The public forum heated up quickly when a local official suggested villagers’ lands would not be affected at all by Mr Yong Phat’s land concessions.
Kompong Speu Deputy Governor Loeung Sophat attended the forum and said that the Agriculture Ministry had reduced the size of Mr Yong Phat’s 10,000-hectare sugarcane concession to 8,343 hectares, while cutting down Mr Yong Phat’s wife’s adjoining 10,000-hectare concession to 7,460 hectares.
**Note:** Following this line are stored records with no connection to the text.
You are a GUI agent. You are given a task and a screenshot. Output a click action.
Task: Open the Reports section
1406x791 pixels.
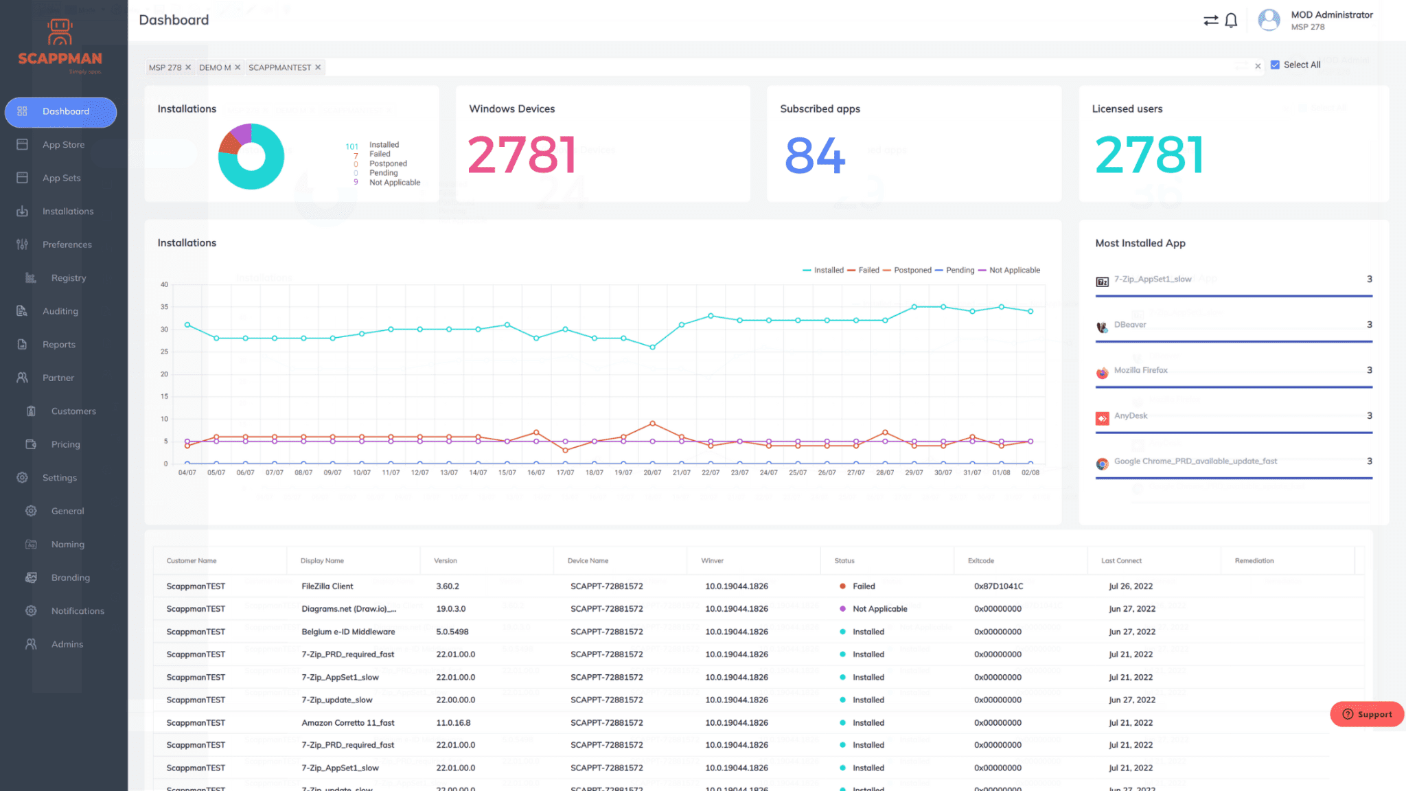(58, 344)
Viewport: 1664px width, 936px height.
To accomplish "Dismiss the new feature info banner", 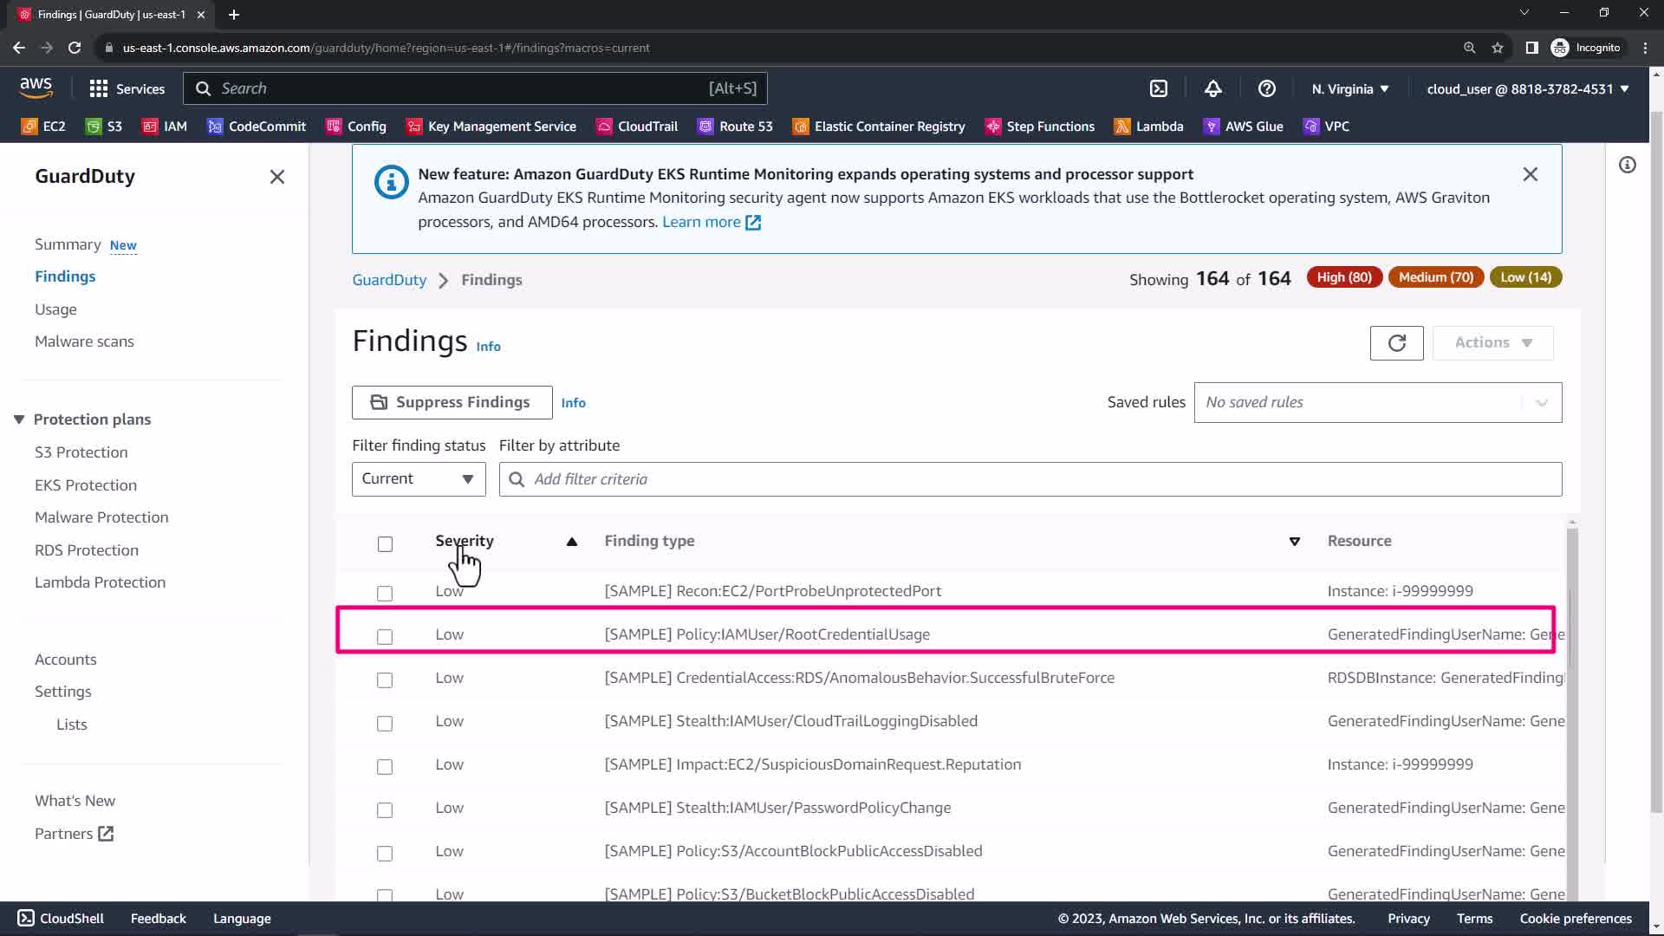I will 1530,174.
He explained the ministry had done so because of the villagers’ concerns that their farmlands would be affected.
Mr Sophat also told the villagers of plans to compensate them with 424 hectares in social land concessions in their commune and 1,040 hectares of land located in a community forest area in Trapaing Chor commune.
He denied villagers were being pressured by authorities, or by the presence of RCAF soldiers in the concessions, to accept the new offers.
Mr Sophat said he told villagers that they “are not being forced to sell the land to the firm or to swap the land…. It depends on villagers if they will sell or not.”
Villagers who attended the forum said they were not impressed by the offers, which they flat out rejected.
Farmer Vath Phan, 48, said villagers demanded they be allowed to hold on to their current plots. “We still demand the same thing,” he said.
Around 600 villagers and local authorities attended the forum, said Chhim Savuth of the Cambodian Center for Human Rights, which organized the event, adding that parliamentarians of four parties had joined, except for the CPP.
The government offers had failed to include any of the villagers’ demands in the land dispute, he said, adding, “Basically, the authorities actively work for the firm” of Mr Yong Phat.
Villager Men Pao described how villagers rose up in unison when Thpong district governor Suon Song told the forum that village lands would simply not be affected at all by Mr Yong Phat’s concessions.
“Villagers stood up and argued with the governor about his false report; 3,000 hectares of land of villagers are being affected,” Mr Pao said, “We were so angry with the district governor.”
Meanwhile, authorities were continuing their operation of mapping the individual plots of land of the 842 families in the area to determine who was being affected by the economic land concession.
Mr Phan, the local farmer, said around 200 families’ land had now been charted, including his plot. He added this operation had given villagers no new hope, as the company and authorities were only using the information to approach individual families and offer them a specific price for their land.
“Commune officials pressured me [Wednesday] to sell the land to the firm, [they said] otherwise it would be taken by the firm in the future and villagers would get nothing,” Mr Phan said.